== Records to process ==

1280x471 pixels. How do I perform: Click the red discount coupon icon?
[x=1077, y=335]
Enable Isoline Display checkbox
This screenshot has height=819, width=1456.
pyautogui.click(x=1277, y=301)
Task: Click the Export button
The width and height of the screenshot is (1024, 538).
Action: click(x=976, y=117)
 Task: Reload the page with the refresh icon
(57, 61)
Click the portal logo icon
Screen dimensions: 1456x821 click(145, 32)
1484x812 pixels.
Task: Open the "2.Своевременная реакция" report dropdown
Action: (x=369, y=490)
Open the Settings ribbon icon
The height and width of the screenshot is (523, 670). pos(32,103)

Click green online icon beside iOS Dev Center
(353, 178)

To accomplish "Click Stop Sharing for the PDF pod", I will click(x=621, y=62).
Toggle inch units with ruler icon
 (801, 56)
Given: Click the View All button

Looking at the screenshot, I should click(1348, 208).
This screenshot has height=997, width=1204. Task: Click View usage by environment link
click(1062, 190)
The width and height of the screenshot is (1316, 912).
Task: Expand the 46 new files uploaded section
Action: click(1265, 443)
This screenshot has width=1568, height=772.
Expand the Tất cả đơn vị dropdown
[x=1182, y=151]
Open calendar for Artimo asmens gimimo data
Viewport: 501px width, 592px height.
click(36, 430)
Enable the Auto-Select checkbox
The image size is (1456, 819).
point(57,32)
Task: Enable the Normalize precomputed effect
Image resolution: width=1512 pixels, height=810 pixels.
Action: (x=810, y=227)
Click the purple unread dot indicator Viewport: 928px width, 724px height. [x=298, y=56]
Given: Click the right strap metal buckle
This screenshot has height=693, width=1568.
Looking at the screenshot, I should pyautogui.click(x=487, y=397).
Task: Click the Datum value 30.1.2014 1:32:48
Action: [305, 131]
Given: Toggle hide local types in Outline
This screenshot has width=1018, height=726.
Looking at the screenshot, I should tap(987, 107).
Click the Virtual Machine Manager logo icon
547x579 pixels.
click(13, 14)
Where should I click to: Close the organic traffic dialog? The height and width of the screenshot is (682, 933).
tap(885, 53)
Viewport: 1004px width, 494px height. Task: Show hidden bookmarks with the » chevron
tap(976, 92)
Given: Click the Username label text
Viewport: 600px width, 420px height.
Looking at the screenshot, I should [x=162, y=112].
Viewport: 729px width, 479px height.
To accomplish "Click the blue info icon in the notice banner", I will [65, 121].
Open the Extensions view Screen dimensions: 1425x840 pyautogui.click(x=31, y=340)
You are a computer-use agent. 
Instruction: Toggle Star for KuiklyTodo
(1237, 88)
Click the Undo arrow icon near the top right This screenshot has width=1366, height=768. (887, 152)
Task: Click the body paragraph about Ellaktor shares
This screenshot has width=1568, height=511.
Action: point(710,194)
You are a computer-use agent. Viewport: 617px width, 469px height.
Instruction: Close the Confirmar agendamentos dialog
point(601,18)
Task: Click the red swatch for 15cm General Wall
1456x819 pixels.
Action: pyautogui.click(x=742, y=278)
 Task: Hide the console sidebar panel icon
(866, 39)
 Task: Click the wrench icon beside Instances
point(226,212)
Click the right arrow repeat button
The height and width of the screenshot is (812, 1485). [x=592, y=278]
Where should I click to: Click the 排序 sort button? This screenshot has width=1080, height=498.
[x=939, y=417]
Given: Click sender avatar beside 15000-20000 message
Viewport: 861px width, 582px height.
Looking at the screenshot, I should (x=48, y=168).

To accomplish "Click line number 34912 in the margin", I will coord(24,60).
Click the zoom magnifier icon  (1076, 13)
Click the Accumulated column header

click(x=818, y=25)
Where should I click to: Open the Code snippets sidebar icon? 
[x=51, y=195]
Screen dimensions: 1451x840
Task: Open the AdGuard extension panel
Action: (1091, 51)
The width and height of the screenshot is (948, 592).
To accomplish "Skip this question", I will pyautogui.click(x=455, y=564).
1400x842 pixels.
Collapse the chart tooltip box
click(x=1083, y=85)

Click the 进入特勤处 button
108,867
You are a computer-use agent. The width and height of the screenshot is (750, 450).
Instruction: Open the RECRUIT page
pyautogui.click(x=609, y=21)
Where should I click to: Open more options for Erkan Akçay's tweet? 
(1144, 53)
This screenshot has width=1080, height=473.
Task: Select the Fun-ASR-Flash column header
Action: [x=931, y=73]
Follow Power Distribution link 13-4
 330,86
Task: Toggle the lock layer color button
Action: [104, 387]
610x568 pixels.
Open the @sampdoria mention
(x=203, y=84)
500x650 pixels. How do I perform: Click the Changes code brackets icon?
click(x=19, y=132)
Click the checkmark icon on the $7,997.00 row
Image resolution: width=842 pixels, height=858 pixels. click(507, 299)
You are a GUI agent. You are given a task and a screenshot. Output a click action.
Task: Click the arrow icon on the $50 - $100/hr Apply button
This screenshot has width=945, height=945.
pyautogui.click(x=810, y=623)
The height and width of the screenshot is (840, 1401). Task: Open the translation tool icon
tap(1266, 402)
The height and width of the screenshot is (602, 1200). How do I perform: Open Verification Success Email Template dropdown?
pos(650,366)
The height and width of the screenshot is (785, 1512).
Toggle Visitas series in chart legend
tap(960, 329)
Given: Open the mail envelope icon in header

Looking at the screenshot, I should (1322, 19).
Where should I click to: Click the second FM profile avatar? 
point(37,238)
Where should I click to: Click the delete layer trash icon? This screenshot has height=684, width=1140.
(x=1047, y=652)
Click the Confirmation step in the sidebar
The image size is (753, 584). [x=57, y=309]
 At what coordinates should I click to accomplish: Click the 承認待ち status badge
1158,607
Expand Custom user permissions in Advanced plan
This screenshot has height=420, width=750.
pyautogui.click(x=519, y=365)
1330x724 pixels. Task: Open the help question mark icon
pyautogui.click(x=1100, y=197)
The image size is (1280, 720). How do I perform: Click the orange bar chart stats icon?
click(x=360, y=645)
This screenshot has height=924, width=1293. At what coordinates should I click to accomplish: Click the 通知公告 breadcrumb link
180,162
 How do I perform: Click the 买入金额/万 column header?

===

Aim:
Could you duplicate the material, starting with the first line and going on through the line with "Action: (x=369, y=490)", both ends included?

Answer below:
1280x471 pixels. How do I perform: Click the red discount coupon icon?
[x=1077, y=335]
Enable Isoline Display checkbox
This screenshot has height=819, width=1456.
pyautogui.click(x=1277, y=301)
Task: Click the Export button
The width and height of the screenshot is (1024, 538).
Action: click(x=976, y=117)
 Task: Reload the page with the refresh icon
(57, 61)
Click the portal logo icon
Screen dimensions: 1456x821 click(145, 32)
1484x812 pixels.
Task: Open the "2.Своевременная реакция" report dropdown
Action: (x=369, y=490)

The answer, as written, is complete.